Records>
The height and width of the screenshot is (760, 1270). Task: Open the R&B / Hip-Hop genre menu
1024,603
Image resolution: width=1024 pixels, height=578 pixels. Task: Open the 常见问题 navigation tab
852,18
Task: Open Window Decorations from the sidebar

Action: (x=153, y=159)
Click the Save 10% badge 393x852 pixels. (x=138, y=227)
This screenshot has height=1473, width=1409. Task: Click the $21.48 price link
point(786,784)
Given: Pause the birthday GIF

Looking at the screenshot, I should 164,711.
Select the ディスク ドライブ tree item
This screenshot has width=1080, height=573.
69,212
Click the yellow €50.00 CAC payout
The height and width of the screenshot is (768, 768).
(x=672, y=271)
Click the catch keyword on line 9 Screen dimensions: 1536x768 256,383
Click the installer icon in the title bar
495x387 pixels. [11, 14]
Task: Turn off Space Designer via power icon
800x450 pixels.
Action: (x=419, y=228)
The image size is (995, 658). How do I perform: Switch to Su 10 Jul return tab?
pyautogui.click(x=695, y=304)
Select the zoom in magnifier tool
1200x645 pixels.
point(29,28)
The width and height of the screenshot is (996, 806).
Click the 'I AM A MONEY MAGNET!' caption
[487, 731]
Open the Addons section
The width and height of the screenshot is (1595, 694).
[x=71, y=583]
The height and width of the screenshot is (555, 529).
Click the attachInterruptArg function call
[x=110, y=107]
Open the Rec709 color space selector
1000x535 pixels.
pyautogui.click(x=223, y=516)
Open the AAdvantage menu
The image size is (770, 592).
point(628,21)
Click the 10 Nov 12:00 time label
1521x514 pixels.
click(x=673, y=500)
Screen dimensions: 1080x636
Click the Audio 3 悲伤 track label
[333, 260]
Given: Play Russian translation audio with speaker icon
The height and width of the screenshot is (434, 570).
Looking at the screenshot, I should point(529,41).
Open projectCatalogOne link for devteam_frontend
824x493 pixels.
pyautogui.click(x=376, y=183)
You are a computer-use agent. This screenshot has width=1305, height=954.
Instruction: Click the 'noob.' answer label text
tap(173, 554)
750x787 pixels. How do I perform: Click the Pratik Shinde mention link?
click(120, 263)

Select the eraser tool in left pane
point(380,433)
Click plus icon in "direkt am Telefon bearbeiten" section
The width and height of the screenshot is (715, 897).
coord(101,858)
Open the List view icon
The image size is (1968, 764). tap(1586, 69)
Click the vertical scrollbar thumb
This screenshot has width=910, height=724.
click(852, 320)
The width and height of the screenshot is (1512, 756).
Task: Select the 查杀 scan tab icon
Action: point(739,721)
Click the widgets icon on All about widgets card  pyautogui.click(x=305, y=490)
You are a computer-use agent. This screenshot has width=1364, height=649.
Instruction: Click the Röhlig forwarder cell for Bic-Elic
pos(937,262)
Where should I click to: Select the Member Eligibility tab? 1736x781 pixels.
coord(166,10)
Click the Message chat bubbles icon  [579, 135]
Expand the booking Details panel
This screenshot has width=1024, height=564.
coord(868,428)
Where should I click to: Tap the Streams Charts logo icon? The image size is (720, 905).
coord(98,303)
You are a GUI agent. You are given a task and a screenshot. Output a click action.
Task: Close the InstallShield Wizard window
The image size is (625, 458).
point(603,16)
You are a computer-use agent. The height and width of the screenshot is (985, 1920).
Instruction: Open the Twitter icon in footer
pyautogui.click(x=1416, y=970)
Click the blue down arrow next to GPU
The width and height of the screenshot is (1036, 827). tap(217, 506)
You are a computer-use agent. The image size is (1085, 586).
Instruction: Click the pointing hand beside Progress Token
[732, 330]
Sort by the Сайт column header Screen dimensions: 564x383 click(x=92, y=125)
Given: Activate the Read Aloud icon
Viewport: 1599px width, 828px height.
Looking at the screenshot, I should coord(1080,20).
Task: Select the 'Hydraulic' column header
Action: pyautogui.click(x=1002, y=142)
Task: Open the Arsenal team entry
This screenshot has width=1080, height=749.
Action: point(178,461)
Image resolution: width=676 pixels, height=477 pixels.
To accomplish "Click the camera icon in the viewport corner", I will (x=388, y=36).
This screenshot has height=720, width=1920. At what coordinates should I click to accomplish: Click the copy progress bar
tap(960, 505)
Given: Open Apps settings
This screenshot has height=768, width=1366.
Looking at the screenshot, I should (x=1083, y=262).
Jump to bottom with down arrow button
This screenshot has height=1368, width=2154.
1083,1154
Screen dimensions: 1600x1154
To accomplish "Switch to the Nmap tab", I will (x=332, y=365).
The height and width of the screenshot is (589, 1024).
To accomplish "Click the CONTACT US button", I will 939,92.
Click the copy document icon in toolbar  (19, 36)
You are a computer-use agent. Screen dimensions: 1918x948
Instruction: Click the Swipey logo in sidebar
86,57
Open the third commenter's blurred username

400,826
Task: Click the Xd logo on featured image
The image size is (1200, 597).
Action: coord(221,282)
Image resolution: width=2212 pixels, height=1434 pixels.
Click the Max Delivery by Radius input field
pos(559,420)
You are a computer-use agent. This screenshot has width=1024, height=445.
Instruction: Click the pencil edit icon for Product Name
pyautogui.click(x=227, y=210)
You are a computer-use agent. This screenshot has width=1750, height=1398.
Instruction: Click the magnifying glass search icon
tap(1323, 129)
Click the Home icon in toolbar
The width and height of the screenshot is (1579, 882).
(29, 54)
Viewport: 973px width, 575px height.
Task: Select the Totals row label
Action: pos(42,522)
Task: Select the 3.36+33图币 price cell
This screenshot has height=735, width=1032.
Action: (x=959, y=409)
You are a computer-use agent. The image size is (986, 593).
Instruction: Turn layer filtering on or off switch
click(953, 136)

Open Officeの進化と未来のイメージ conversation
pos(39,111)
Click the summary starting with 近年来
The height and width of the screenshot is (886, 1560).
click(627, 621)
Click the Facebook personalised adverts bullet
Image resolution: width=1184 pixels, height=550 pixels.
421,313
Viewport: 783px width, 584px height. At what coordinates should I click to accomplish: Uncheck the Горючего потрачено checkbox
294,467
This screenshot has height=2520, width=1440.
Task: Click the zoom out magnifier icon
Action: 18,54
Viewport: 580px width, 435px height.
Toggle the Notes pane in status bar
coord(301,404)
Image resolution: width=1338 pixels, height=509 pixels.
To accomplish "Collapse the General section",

Task description> Find the word "will" in the entries above, then copy each line that holds it.

Expected answer>
To accomplish "Click the camera icon in the viewport corner", I will (x=388, y=36).
To accomplish "Switch to the Nmap tab", I will (x=332, y=365).
To accomplish "Click the CONTACT US button", I will 939,92.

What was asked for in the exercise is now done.